Re: Parse Json in Spark

2016-05-09 Thread KhajaAsmath Mohammed
Thanks Ewan. I did the same way you explained. Thanks for your response
once again.

On Mon, May 9, 2016 at 4:21 PM, Ewan Leith <ewan.le...@realitymine.com>
wrote:

> The simplest way is probably to use the sc.binaryFiles or
> sc.wholeTextFiles API to create an RDD containing the JSON files (maybe
> need a sc.wholeTextFiles(…).map(x => x._2) to drop off the filename column)
> then do a sqlContext.read.json(rddName)
>
>
>
> That way, you don’t need to worry about combining lines.
>
>
>
> Ewan
>
>
>
> *From:* KhajaAsmath Mohammed [mailto:mdkhajaasm...@gmail.com]
> *Sent:* 08 May 2016 23:20
> *To:* user @spark <user@spark.apache.org>
> *Subject:* Parse Json in Spark
>
>
>
> Hi,
>
>
>
> I am working on parsing the json in spark but most of the information
> available online states that  I need to have entire JSON in single line.
>
>
>
> In my case, Json file is delivered in complex structure and not in a
> single line. could anyone know how to process this in SPARK.
>
>
>
> I used Jackson jar to process json and was able to do it when it is
> present in single line. Any ideas?
>
>
>
> Thanks,
>
> Asmath
>


RE: Parse Json in Spark

2016-05-09 Thread Ewan Leith
The simplest way is probably to use the sc.binaryFiles or sc.wholeTextFiles API 
to create an RDD containing the JSON files (maybe need a 
sc.wholeTextFiles(…).map(x => x._2) to drop off the filename column) then do a 
sqlContext.read.json(rddName)

That way, you don’t need to worry about combining lines.

Ewan

From: KhajaAsmath Mohammed [mailto:mdkhajaasm...@gmail.com]
Sent: 08 May 2016 23:20
To: user @spark <user@spark.apache.org>
Subject: Parse Json in Spark

Hi,

I am working on parsing the json in spark but most of the information available 
online states that  I need to have entire JSON in single line.

In my case, Json file is delivered in complex structure and not in a single 
line. could anyone know how to process this in SPARK.
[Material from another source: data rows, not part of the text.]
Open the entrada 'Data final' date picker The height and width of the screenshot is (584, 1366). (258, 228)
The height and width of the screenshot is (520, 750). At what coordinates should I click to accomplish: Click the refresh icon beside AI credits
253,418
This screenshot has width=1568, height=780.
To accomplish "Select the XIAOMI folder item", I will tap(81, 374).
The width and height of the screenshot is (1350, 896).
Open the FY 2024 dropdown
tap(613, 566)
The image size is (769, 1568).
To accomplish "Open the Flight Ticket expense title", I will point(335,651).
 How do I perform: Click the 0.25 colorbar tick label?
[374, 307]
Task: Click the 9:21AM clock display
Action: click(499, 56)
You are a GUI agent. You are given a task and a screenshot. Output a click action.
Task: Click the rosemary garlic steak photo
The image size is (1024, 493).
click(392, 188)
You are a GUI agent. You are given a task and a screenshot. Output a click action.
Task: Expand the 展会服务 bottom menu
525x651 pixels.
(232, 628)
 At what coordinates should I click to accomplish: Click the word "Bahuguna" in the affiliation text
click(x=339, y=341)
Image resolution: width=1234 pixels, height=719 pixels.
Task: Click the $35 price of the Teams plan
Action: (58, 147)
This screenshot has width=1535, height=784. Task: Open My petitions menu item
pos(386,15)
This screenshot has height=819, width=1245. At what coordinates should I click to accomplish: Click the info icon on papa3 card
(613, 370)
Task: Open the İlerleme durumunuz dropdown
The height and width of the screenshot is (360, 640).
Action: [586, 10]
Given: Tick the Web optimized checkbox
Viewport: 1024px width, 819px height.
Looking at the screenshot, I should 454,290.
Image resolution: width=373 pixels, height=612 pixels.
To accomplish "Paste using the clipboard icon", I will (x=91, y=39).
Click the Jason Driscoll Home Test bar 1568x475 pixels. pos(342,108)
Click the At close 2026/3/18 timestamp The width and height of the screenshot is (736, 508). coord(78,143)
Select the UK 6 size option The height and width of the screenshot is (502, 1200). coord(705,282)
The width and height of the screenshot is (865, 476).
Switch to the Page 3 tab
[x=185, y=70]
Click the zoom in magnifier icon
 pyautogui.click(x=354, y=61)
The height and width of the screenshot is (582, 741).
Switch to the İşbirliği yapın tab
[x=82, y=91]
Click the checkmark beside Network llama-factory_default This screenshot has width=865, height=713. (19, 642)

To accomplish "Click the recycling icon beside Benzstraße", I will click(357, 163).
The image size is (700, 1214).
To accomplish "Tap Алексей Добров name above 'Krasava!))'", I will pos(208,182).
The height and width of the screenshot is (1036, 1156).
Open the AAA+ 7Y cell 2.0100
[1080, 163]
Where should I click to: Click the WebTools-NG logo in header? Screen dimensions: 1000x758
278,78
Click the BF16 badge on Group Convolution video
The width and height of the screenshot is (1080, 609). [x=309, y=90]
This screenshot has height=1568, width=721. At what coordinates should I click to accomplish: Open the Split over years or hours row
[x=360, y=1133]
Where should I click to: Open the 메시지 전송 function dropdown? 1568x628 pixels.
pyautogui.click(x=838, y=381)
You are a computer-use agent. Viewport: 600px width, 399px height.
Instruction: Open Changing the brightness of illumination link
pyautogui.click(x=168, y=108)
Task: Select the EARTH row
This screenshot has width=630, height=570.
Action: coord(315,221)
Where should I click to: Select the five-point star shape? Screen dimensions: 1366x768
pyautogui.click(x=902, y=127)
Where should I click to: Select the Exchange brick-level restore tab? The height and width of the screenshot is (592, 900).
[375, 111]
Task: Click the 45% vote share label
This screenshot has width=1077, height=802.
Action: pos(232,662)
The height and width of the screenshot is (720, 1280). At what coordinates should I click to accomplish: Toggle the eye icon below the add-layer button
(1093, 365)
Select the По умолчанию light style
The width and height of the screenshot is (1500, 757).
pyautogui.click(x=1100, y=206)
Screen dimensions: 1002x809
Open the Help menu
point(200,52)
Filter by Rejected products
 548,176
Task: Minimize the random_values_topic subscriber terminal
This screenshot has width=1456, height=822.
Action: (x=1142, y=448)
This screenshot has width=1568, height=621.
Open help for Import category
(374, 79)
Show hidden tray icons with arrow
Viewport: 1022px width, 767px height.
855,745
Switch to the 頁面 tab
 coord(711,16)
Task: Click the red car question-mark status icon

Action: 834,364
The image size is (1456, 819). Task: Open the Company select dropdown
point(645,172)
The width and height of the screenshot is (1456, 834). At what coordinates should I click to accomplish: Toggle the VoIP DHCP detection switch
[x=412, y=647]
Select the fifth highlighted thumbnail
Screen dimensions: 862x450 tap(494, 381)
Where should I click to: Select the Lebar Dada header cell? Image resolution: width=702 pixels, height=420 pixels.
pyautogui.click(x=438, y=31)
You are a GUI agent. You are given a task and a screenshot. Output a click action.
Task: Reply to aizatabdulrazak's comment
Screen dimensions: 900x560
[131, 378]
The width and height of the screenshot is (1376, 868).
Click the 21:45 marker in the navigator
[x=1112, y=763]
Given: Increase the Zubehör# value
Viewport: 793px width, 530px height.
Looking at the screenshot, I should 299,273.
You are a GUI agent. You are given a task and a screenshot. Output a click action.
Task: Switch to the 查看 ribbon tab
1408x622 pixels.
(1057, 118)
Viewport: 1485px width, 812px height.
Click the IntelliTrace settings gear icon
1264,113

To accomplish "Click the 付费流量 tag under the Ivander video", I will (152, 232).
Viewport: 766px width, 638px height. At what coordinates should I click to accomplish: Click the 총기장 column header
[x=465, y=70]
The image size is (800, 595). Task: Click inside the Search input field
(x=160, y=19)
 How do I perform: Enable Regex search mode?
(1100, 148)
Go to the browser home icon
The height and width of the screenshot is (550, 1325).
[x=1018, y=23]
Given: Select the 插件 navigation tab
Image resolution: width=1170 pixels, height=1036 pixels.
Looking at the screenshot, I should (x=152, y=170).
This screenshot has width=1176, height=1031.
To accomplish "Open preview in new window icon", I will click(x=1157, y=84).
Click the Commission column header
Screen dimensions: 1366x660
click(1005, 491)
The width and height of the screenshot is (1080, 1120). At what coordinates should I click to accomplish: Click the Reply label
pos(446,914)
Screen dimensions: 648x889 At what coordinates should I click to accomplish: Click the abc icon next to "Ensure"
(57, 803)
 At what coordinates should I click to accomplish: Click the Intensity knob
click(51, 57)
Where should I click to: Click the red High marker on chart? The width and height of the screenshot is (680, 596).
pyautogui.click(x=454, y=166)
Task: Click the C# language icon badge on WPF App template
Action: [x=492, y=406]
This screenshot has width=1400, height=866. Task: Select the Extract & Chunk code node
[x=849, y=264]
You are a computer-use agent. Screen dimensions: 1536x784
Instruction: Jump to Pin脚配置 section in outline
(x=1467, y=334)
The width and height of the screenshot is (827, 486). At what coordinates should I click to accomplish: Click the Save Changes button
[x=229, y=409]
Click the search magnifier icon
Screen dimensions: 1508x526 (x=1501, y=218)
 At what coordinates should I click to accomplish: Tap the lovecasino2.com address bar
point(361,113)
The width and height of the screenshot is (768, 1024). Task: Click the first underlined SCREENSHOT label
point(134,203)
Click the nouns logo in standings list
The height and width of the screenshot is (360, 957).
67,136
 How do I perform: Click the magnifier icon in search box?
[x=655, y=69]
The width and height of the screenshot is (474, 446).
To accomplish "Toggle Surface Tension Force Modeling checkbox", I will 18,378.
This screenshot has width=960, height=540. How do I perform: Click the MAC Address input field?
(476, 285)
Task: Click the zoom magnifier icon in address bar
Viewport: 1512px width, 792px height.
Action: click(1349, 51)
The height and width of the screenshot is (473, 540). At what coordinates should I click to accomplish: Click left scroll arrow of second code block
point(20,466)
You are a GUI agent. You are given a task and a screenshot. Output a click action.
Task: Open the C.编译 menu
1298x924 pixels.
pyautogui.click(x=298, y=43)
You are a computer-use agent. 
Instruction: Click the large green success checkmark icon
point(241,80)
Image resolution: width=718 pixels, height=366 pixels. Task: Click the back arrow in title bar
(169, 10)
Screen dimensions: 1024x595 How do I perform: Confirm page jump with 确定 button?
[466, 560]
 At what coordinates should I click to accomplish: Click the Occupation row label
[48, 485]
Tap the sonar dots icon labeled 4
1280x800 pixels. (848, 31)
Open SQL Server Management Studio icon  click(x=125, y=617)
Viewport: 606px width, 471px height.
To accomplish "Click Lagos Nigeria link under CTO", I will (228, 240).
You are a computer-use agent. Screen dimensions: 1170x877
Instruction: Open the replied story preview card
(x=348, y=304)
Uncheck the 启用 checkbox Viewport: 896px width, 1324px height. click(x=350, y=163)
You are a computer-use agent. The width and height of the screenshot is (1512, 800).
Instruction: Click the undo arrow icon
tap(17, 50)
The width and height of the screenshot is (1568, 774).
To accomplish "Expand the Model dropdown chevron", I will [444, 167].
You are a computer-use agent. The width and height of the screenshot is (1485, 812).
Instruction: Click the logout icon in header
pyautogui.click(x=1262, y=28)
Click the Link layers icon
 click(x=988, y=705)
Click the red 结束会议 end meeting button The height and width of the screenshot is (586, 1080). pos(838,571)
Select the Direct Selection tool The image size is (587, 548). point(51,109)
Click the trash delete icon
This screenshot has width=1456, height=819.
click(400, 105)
I used Jackson jar to process json and was able to do it when it is present in 
single line. Any ideas?

Thanks,
Asmath


Re: Parse Json in Spark

2016-05-08 Thread Ashish Dubey
This limit is due to underlying inputFormat implementation.  you can always
write your own inputFormat and then use spark newAPIHadoopFile api to pass
your inputFormat class path. You will have to place the jar file in /lib
location on all the nodes..

Ashish

On Sun, May 8, 2016 at 4:02 PM, Hyukjin Kwon  wrote:

>
> I remember this Jira, https://issues.apache.org/jira/browse/SPARK-7366.
> Parsing multiple lines are not supported in Json fsta source.
>
> Instead this can be done by sc.wholeTextFiles(). I found some examples
> here,
> http://searchdatascience.com/spark-adventures-1-processing-multi-line-json-files
>
> Although this reads a file as a whole record, this should work.
>
> Thanks!
> On 9 May 2016 7:20 a.m., "KhajaAsmath Mohammed" 
> wrote:
>
>> Hi,
>>
>> I am working on parsing the json in spark but most of the information
>> available online states that  I need to have entire JSON in single line.
>>
>> In my case, Json file is delivered in complex structure and not in a
>> single line. could anyone know how to process this in SPARK.
>>
>> I used Jackson jar to process json and was able to do it when it is
>> present in single line. Any ideas?
>>
>> Thanks,
>> Asmath
>>
>


Re: Parse Json in Spark

2016-05-08 Thread Hyukjin Kwon
I remember this Jira, https://issues.apache.org/jira/browse/SPARK-7366.
Parsing multiple lines are not supported in Json fsta source.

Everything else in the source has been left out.